→ **Problem description**: Which lines of the entries contain the string "icon"? Please find them and copy them.

#####

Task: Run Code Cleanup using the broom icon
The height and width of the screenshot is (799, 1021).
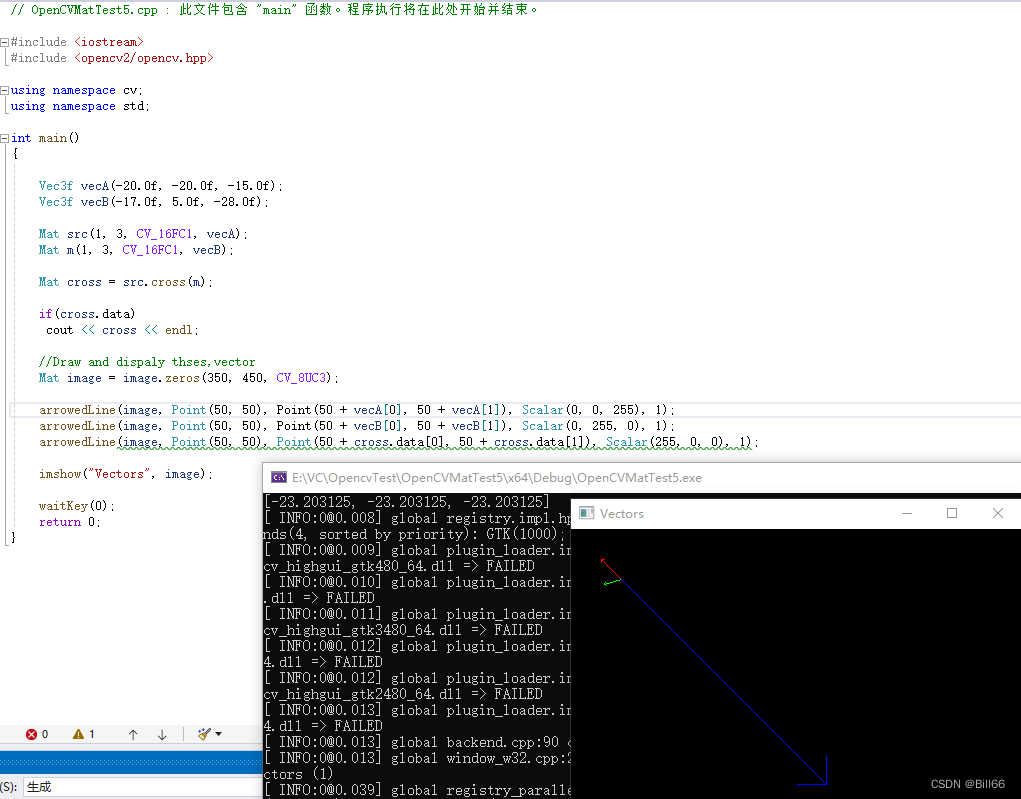Action: tap(203, 733)
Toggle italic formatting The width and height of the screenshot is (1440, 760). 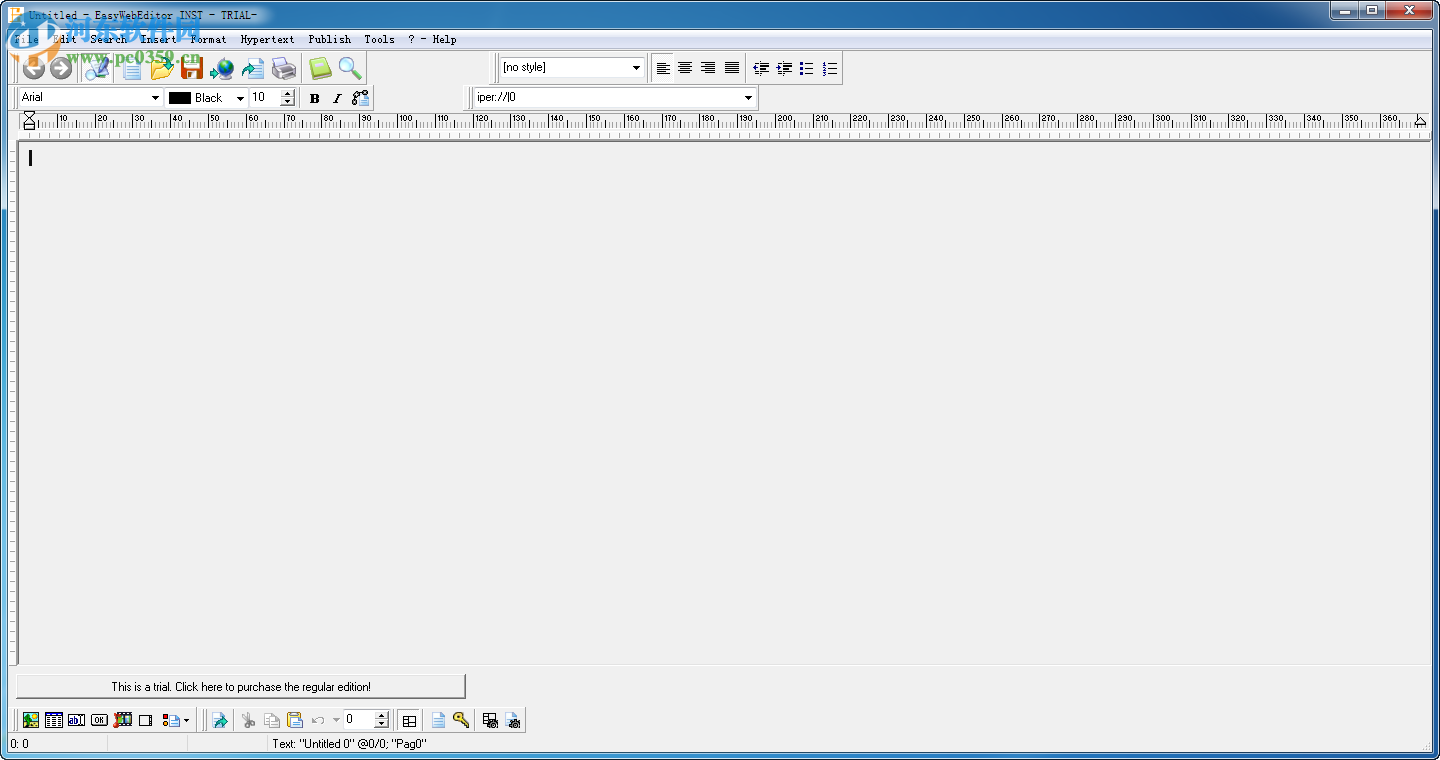(337, 98)
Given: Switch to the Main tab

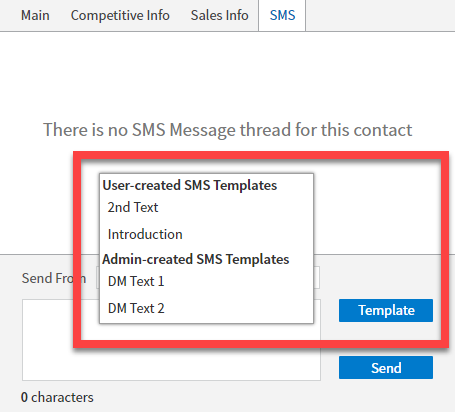Looking at the screenshot, I should (35, 15).
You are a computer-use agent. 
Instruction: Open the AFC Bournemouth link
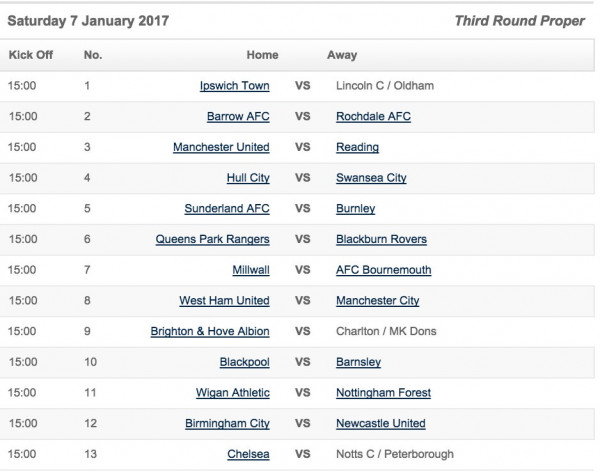tap(383, 270)
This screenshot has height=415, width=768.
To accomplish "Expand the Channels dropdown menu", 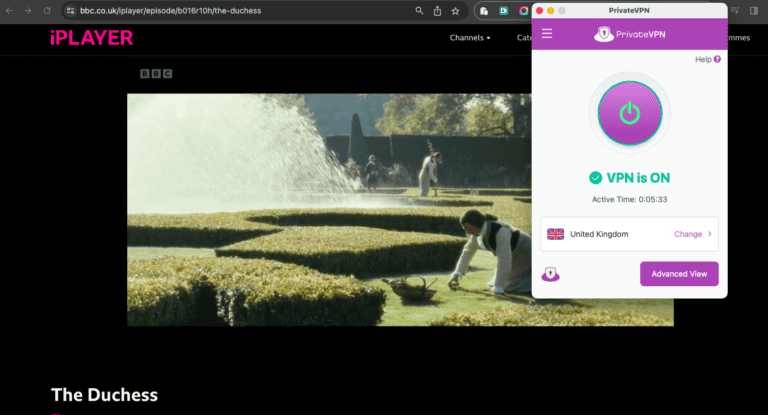I will [470, 38].
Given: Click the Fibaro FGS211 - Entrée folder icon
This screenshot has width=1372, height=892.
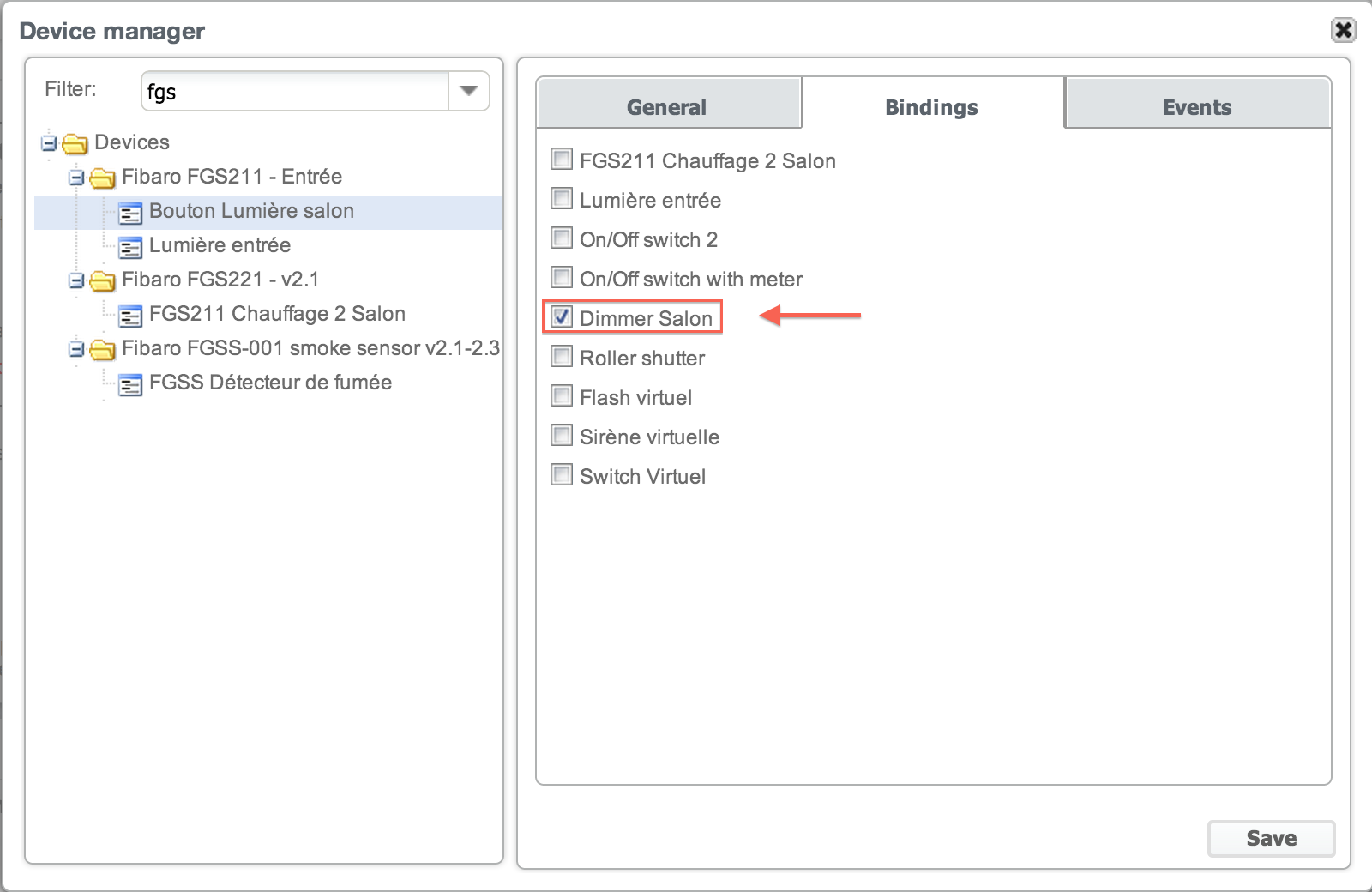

#####

→ **Solution below**:
Task: Run Code Cleanup using the broom icon
Given: Click the Fibaro FGS211 - Entrée folder icon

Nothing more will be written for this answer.